The band is very tight, from the incredibly near-perfect rhythm section, to even the tight comic klezmer-inspired (but not remotely klezmer in effect) vocal harmonies on "Dancing." The album opens with a short, plaintive train whistle. It is the last moment of familiar sounds until the deceptively simple bass line that opens the aptly named "Danglers Song," a lovely piece quickly interrupted by a scramble of choking voice and other instruments. All the while, the drums and bass keep an interesting beat while the clarinet plays tunefully, gracefully. Except when it bends, or the voices return. The rhythm section is perfect. This is music that articulates the "oy" of Jewish music with humor. It fits in not only with the work of Tzadik's Anthony Coleman, but with the experimental early work of Israel's Shlomo Gronich (the black album, or the trio, "No Names"). Then it stops and the music moves on, into a "Semitic Tango" which is no more (and no less) tango than the klezmer pieces are klezmer. You can hear the tango rhythm, but that isn't the tune in the foreground.

Differently, "Dancing" contains klezmer riffs, but is not klezmer. Well, at times it could be a sort of punk klezmer, but the drumming is too tight, the bass too tight, the clarinet to lyrical. As might be expected, the "March" isn't a march - but sometimes it is something very close. And the voices, the voices on "March" comprise some of the best, passionate gibberish, recorded in a long time. On "Sippurim," we return to the voices, but now hear both davenning as well as klezmer, and then the album ends in triumphant, joyous, pounding chaos.

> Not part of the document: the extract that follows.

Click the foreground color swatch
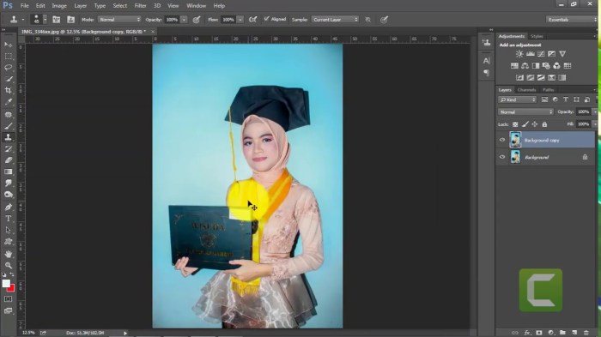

This is simply a delightful experimental jazz album. It is the sort of album one would expect to hear on Tzadik, but, like the work of, say, Klezmer en Buenos Aires, one doesn't. It is fresh, innovative, interesting music. This is music that makes you smile when you aren't awestruck at how good the band is. It is, in short, my kind of music, and no more easy to pigeonhole or to describe than that. Hell, even the cover and inside notes are impossible to pigeonhole, but splendidly excellent. If your ears hunger for something new, something new that is worth hearing; something new that will change the way you hear a bit, then this is the album for you, too.

Reviewed by Ari Davidow 10/18/03

Personnel this recording:
Igor Krutogolov: bass, vocals, percussion, toys
Russel Gross: clarinet, toys, percussion (voice on "Dancing")
Yog Schechter: drums, toys, percussion (voice on "Dancing")

Songs

  1. Mishegene parovoz 1:33
  2. Focus pocus 8:40
  3. Danglers song 5:40
  4. Semitic tango 5:17
  5. Dancing 4:55
  6. March 5:12
  7. Cul de sac 6:39
  8. Vontzn in the box 3:09
  9. Sippurim 9:50
  10. Tort 3:22

All music composed by Igor Krutogolov.